Which lines run from the line with "Bookmark page with star icon" to the end of the entries? Write out exactly those, leaving out the pictures.

DATA TO EXAMINE Block Start

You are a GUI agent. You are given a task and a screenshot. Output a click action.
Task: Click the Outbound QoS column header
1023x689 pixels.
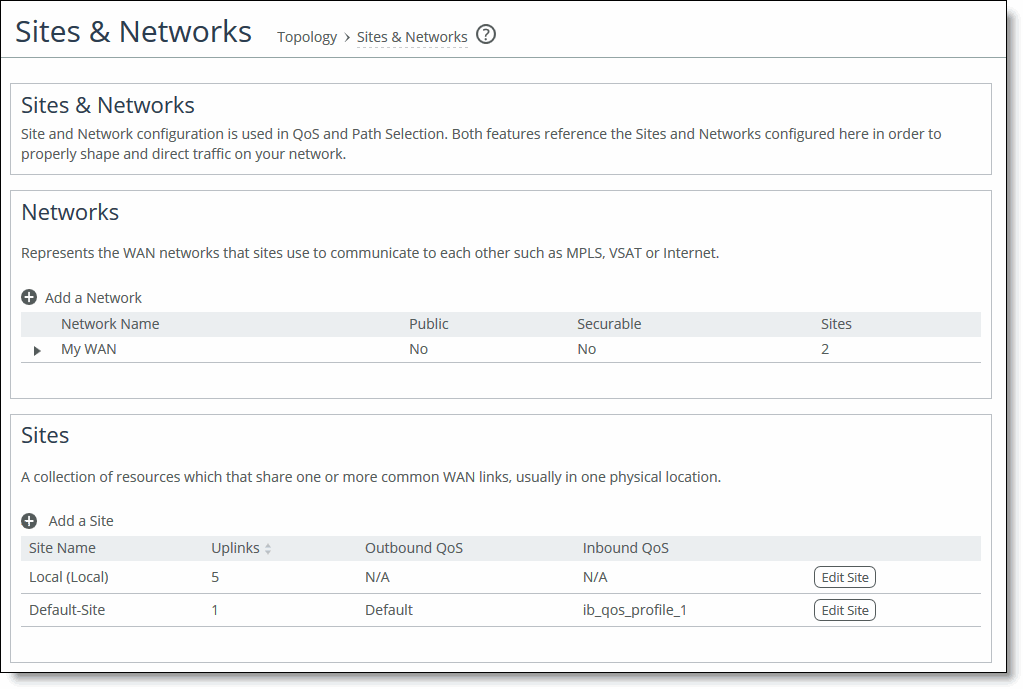pos(414,548)

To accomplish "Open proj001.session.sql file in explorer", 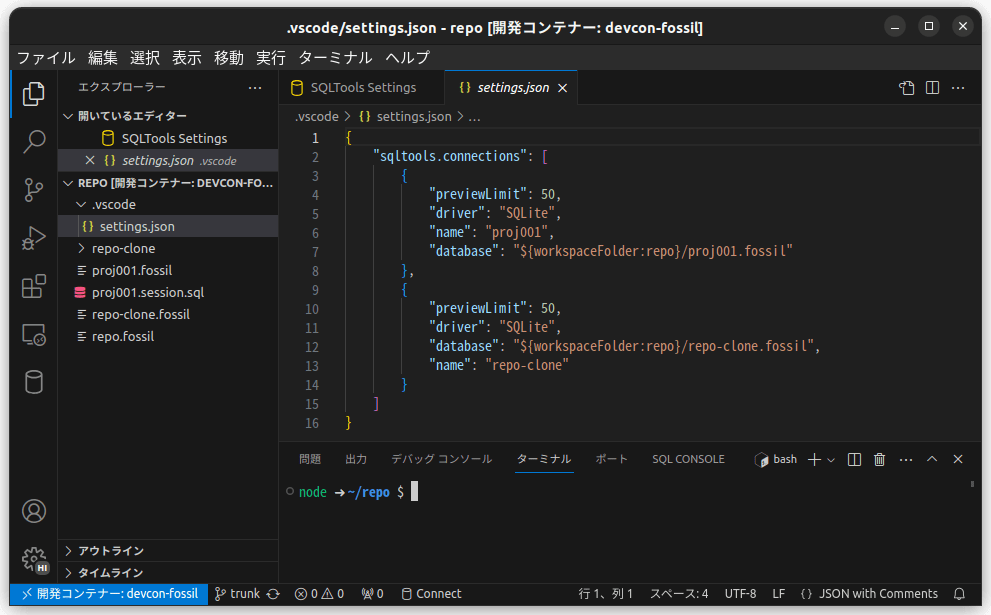I will (x=147, y=292).
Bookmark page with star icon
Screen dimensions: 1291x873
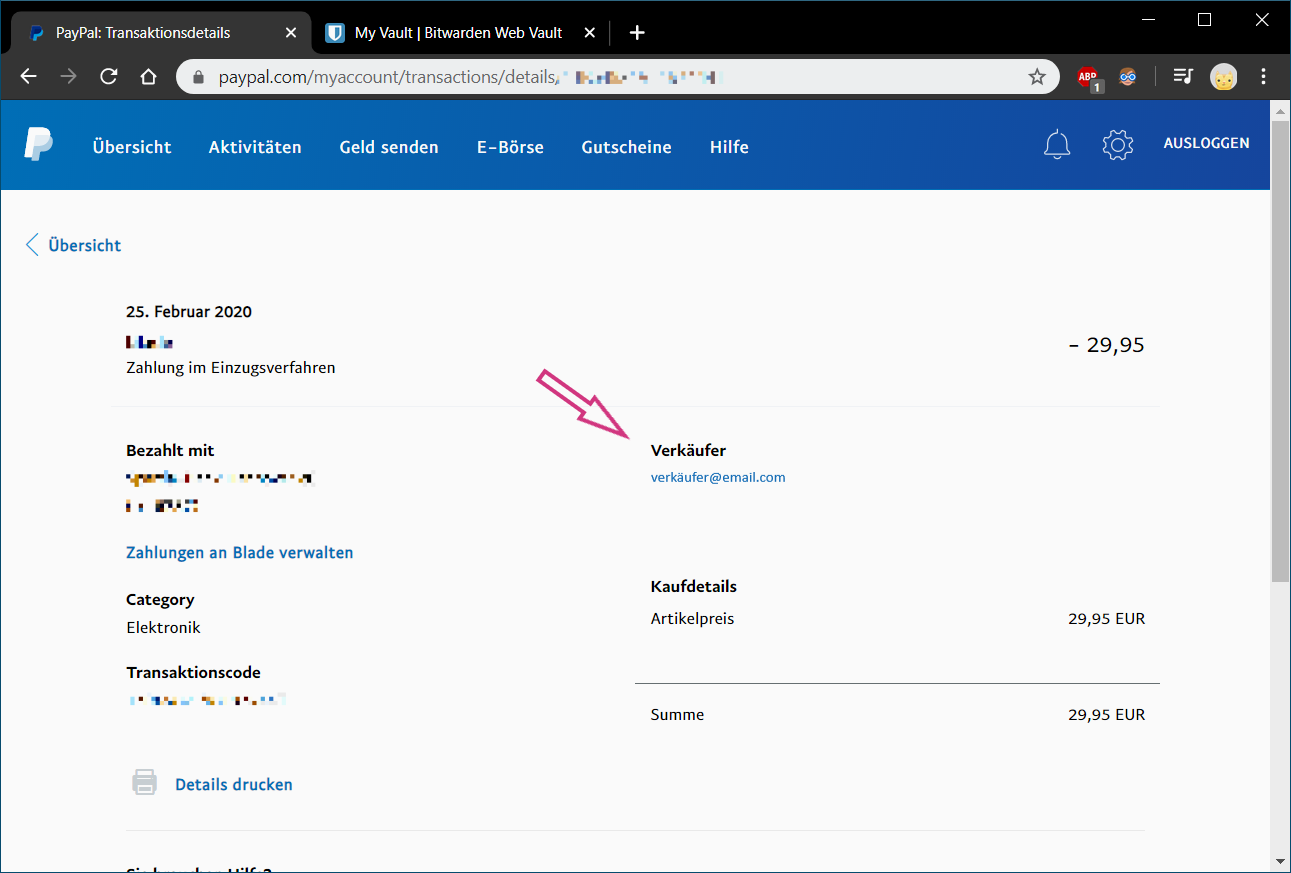pos(1037,77)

DATA TO EXAMINE Block End

= SOLUTION FOR THIS PROBLEM =
Bookmark page with star icon
Screen dimensions: 1291x873
pos(1037,77)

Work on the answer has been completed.